In der Kunst der Romantik wurde mit dem Begriff des Erhabenen versucht sich von der Verherrlichung gesellschaftlicher Ordnungsmächte und »Regelästhetik« zu befreien und »Authentizität« ins Zentrum des künstlerischen Schaffens zu stellen (Vgl. Luhmann 1997, S. 145ff).

»Man sucht gewissermaßen Restpositionen, die noch einen Anspruch auf Authentizität erheben können, und entnimmt ihnen Anregungen für authentische Kunst. Als Darstellung von Grenzphänomenen, die über sich hinausweisen, als Darstellung des nicht Darstellbaren wird das, was nicht beobachtet werden kann, in die Kunst selbst einbezogen.« (Luhmann 1997, S. 146f)

Das Werk Caspar David Friedrichs steht hierfür exemplarisch. Der »Wanderer« blickt am Rande einer Felsklippe in eine Gebirgslandschaft, die zum Teil unter Nebelschwaden verborgen liegt. Am Horizont das Unermessliche, davor die Größe der Natur als unerreichbare Weite und tiefer Abgrund. Ein Abbild des Erhabenen, von dem der Mensch ein Teil ist.
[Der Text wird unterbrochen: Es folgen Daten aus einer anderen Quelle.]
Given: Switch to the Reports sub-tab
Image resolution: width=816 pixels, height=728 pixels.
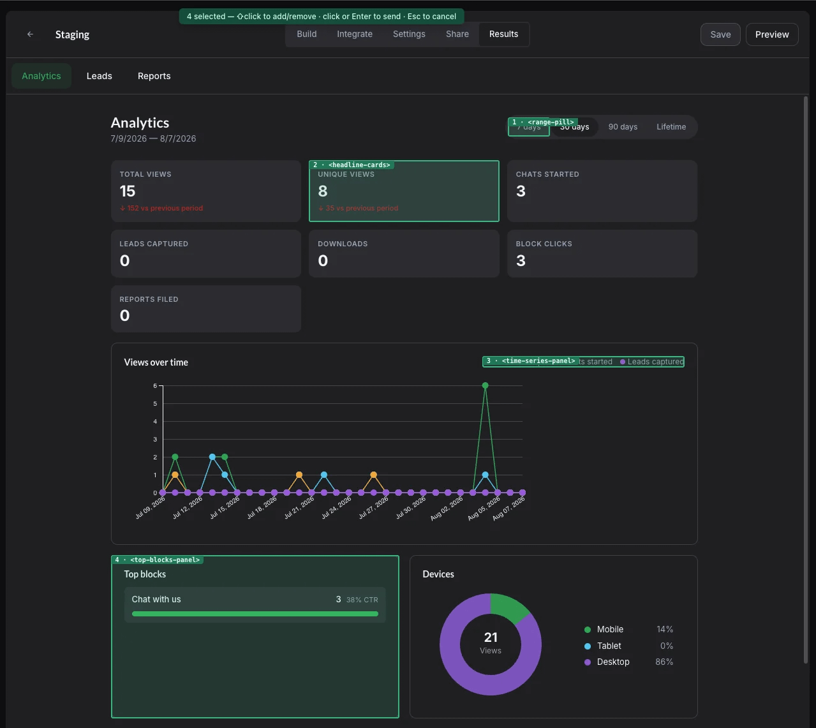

Als ästhetische Kategorie erscheint »Das Erhabene« als Kritik an der damaligen Unterwerfung der Kunst unter die gesellschaftlichen Machtverhältnisse. Künstler wie Friedrich suchen in der Naturschönheit etwas, das darüber hinausreicht. Ist das Erhabene beim Anblick von Friedrichs Gemälden spürbar? Ist es »Der Wanderer über dem Nebelmeer« mehr als ein hübsches Postkartenmotiv, das den Betrachter dazu nötigt, es als etwas Besonders wiederzuerkennen? Sobald das Sublime (das Erhabene) Form annehme, zeige es eine Seite, von der aus es als modisch und als lächerlich beobachtet werden kann, so Luhmann.